1. Introduction
Photonic crystals are materials with an ordered structure characterized by strict periodic changes in a refractive index at scales comparable to wavelengths of radiation in the visible and near-infrared ranges [1,2,3]. Nowadays, the most studied and advanced photonic crystals are opal-based ones, which can be regarded as “traditional” [3]. Such materials are of great interest owing to their wide applications in optics [4,5], different sensors [6,7,8,9], in vivo imaging [10], and anticounterfeiting labels [11]. Among these applications, the formation of structural colors for anticounterfeiting and information storage has growing importance.
Polystyrene spheres (PSS) are prospective and well-studied materials for the formation of photonic crystals due to their cheapness, simplicity of synthesis, easy controlling of their size and distribution of particles by size, colloidal stability, and high refractive indices [12]. The coating of photonic crystals with hydrogels allows obtaining stimuli-responsive materials that can change the diffraction lattice of the photonic crystals under the variation of pH [13], humidity [14], ionic strength [15,16,17], or other external impacts.

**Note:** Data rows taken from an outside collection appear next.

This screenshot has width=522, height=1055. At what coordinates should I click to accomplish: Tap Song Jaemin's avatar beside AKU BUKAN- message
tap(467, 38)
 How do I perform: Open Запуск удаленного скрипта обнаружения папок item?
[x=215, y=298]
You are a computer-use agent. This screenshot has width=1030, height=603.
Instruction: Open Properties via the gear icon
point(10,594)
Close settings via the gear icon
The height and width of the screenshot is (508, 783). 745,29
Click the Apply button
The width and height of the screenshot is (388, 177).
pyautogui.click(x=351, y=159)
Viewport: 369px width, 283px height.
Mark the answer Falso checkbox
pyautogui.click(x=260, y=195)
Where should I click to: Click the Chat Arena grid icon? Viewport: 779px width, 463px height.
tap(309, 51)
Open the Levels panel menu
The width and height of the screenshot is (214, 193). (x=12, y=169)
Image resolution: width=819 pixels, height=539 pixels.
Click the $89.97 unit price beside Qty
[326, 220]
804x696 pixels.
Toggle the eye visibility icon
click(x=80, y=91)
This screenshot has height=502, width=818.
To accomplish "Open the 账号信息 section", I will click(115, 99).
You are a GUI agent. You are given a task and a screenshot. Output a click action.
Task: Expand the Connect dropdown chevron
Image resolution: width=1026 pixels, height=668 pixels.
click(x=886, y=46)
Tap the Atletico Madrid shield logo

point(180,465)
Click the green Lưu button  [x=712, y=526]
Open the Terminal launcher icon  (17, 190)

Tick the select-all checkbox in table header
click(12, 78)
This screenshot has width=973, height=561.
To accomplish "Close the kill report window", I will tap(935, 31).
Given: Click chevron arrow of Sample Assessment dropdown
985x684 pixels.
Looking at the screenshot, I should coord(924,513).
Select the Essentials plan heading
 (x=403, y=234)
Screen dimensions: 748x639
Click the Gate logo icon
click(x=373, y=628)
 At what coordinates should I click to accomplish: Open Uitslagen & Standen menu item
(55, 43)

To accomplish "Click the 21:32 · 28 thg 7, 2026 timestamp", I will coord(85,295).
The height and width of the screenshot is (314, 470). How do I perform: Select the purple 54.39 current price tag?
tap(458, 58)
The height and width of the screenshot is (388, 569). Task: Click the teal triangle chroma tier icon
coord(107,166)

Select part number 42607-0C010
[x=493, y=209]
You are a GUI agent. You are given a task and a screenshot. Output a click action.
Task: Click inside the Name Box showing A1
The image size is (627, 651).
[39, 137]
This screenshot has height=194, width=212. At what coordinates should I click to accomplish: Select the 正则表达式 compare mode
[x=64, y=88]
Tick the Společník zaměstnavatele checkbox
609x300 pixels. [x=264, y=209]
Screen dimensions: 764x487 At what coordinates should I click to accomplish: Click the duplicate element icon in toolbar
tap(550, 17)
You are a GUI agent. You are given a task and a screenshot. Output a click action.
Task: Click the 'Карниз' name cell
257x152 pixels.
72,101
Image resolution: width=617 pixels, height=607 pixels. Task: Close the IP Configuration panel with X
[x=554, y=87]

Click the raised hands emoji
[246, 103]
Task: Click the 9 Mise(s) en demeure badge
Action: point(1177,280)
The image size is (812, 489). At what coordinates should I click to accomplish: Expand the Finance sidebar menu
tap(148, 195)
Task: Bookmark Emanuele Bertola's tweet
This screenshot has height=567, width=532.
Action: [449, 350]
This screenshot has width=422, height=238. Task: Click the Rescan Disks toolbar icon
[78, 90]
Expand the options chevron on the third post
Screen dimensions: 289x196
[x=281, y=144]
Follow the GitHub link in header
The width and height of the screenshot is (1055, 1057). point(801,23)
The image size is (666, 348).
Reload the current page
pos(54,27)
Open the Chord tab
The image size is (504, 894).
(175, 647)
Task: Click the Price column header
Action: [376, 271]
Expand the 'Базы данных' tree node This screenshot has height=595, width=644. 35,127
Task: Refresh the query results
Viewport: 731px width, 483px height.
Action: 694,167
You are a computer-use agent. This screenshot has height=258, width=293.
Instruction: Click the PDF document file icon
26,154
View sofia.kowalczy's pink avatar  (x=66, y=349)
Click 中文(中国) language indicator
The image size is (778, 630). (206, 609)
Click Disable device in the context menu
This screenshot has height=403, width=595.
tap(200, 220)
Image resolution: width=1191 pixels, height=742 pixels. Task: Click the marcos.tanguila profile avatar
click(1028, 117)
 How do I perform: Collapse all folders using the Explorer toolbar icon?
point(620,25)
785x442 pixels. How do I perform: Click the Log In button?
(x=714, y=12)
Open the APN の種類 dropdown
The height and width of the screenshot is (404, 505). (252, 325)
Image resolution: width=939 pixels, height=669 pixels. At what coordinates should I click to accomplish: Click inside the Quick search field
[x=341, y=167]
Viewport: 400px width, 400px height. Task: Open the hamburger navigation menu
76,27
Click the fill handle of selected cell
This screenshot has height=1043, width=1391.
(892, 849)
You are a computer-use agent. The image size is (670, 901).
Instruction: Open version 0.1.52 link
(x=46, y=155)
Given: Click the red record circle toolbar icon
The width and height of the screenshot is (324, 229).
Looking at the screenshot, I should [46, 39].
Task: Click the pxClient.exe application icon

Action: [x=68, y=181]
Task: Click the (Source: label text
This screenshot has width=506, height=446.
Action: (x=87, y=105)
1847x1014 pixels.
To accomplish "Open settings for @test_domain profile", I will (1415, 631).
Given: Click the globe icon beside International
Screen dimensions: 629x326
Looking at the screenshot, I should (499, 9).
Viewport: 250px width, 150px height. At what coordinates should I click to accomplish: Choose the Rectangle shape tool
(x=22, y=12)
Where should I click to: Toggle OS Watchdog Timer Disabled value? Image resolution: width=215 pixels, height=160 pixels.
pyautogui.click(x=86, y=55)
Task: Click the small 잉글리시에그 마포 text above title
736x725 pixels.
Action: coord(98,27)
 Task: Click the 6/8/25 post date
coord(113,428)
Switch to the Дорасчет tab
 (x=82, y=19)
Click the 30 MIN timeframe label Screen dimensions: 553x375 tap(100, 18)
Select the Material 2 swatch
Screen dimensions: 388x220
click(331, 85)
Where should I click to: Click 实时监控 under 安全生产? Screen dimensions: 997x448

There are different ways to form photonic crystals based on PSS. Du et al. using drop-casting for the preparation of photonic crystals images [14]. Covering them by chitosan (CS) hydrogels leads to the formation of coatings, and the dependence of the optical response from red to green colors on the size of PSS has been demonstrated. Other techniques include the control of drying conditions—colloidal crystalline poly(styrene-co-acrylic acid (AA)) microspheres, which are formed as water in emulsified droplets that evaporate leaving behind closely packed lattices of polyelectrolyte core–shell particles [15,16]. Photonic crystals based on the mentioned microspheres are responsive to the ionic strengths of the media of cationic electrolytes and have been applied for in vivo imaging of the morphology and the concentration gradient of cationic electrolytes along the gastrointestinal tract of live Japanese medaka [17]. In addition, a method for obtaining self-organized PSS by dip-drawing was also presented [13,16,17]. The Obtained photonic crystals were highly ordered, and the dependence of structure color on the size of used spheres was demonstrated. Zhang et al. fabricated the arrays of polystyrene (PS) colloidal particles at the air/water interface by the needle tip flow method [13]. The obtained photonic crystals showed pH-responsible optic response varying from green (pH = 7) to red (pH = 5) colors. The integration of a response stimulus is an additional advantage for the application of photonic crystals in combatting counterfeiting. However, it is also necessary to consider the need to create unique high-resolution images based on such coatings, which is difficult to achieve by the methods listed above.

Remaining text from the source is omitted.